Date of Award

Spring 2011

Document Type


Degree Name

Doctor of Philosophy (PhD)


Health Services Research

Committee Director

James A. Neff

Committee Member

Qi Zhang

Committee Member

Larry T. Mercer

Committee Member

Miguel Padilla


Background: Although hospital electronic health records (EHRs) are generally perceived to improve care, physician resistance may hinder EHR adoption.

Purpose: This study uses constructs from diffusion of innovations and resource dependence theories to predict adoption and rate of adoption of an EHR by admitting physicians from three of ten hospitals in a highly integrated health system in Virginia. Functions evaluated: computerized physician order entry (CPOE), electronic history and physical (EH&P) and electronic discharge summary (EDS). The study tested hypotheses that adoption would be associated with: working at larger, academic hospitals; financial alignment; larger physician groups; office EHR; youth; males; medical specialty; high volume; hospital-based; high inpatient ratio; and high loyalty.

Methods: Administrative data collected for 326 physicians admitting at least ten patients during the six months following EHR activation represented over 80% of the total admissions. Logistic Regression and Cox Regression were used to evaluate how well variables predicted adoption (80% utilization) and adoption rate.

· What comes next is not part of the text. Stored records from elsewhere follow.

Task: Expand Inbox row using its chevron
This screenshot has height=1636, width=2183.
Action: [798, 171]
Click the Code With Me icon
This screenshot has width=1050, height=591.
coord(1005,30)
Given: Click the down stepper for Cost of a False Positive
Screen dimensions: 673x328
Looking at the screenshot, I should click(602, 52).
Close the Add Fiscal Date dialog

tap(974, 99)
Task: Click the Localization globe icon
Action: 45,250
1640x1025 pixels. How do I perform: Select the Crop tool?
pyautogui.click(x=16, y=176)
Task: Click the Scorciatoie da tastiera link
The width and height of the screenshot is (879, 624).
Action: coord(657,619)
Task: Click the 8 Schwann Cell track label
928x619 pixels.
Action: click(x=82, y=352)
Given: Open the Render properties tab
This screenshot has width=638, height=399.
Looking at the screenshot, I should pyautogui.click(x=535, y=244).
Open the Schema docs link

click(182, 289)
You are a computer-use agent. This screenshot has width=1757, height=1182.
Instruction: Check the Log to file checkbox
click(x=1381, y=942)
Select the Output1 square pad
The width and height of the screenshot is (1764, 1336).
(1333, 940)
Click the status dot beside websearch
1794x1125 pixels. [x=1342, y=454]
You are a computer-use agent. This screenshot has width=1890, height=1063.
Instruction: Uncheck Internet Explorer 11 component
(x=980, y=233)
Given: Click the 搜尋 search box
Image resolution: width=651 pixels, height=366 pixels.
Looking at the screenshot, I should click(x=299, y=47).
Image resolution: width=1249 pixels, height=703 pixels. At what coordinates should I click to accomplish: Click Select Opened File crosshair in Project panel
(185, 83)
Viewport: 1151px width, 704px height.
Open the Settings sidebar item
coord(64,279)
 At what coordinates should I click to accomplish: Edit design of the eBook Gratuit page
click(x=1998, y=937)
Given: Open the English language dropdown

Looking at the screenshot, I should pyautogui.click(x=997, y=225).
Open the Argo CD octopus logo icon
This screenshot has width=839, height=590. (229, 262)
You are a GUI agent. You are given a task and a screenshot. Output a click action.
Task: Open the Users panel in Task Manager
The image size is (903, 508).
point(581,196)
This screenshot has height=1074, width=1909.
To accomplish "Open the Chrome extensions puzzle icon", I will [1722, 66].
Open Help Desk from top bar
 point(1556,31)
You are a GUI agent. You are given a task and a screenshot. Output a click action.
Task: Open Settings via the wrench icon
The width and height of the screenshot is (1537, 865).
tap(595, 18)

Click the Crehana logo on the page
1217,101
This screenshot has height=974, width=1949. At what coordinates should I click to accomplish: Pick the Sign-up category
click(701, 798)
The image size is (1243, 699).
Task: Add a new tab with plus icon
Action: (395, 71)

Results: The Logistic Regression model predicted significant proportions of variation in adoption of CPOE (66%), EH&P (34%) and EDS (40%). CPOE adoption was more likely (p < .05) for physicians who were male, had a high inpatient ratio, lower patient volume and community hospital setting. EH&P and EDS adoption was more likely for physicians with financial alignment and large, academic hospital setting.

The Cox Regression model predicted significant proportions of variation in rate of adoption of CPOE (10%), EH&P (14%) and EDS (19%). The overall model for CPOE was significant (p=.006); no individual predictors were significant. Physicians who were financially aligned or worked at the large, academic hospital adopted EH&P and EDS faster.

Conclusion: Personal factors: loyalty, age and gender were generally not predictive. Organizational factors: hospital setting and financial alignment were most predictive of adoption. Study results may help administrators improve EHR installations.